In this sense, I want to dedicate this (whatever this is) to floor 2 prison block, the most wonderful and dysfunctional group of people who I will treasure the memories with forever. It’s a miracle that we did not have even one argument through the whole year even with all the landmines surrounding us. They always wanted me to write about them, and so this is for you. To 220, thank you for always listening to my rants about boys, and my plethora of non-existent boy problems. To 223, 224, 225, thank you for always being there for me, for being my source of home and comfort, thank you for the advice and the good times. To 227, I think I might have liked you even before you pulled that stunt. To 230, thank you for being so kind and patient, and for the laughs. To the rest and all of you, I say this: I knew I would love London before I even set foot in the city, but I never realised how much I would grow to love our corridor. This year at Dawson Hall has made me stronger in multiple ways and I am grateful to you all for the support; my own room was often a lair of despair but I only need to step out to be embraced by your collective warmth, and this has been my saving grace multiple times throughout the year.

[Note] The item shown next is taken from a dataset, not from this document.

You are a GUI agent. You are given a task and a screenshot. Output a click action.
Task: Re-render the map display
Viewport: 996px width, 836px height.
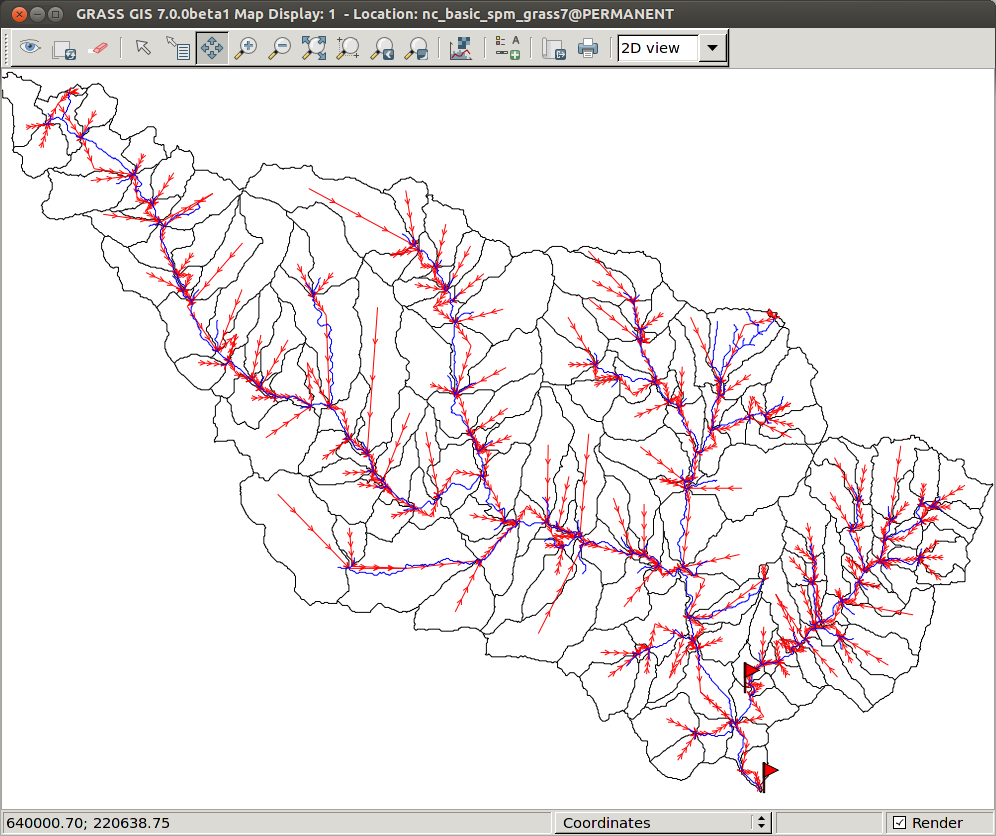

You have all helped me without even knowing it, and I am so happy that we have made so many memories together.

I believe I hit the peak of my life quite possibly at age 18. Thus, I am scared of my inevitable growth into old age, she write at age 19. It’s absurd, and believe me, I am fully aware of it. It seems futile to worry about age at this point or any point through life. I simply wish to remain in this year of my life where I am surrounded by good friends, and living in zone 1 London, even if I am stuck in (what I perceived as) a tunnel in which there is no light at the end. I am frightened by how suddenly my life can change in a year, knowing how much I changed in my 18th year. At the end of it, I feel good. I feel comfortable with myself and in my body right now. I am with the people who I want to be with, doing what I love, and content with my state of mind.

And I am scared because I think that is everything you want for a happy life; I don’t wish to spiral down again if I were to lose it, when I have finally tasted happiness after all these years.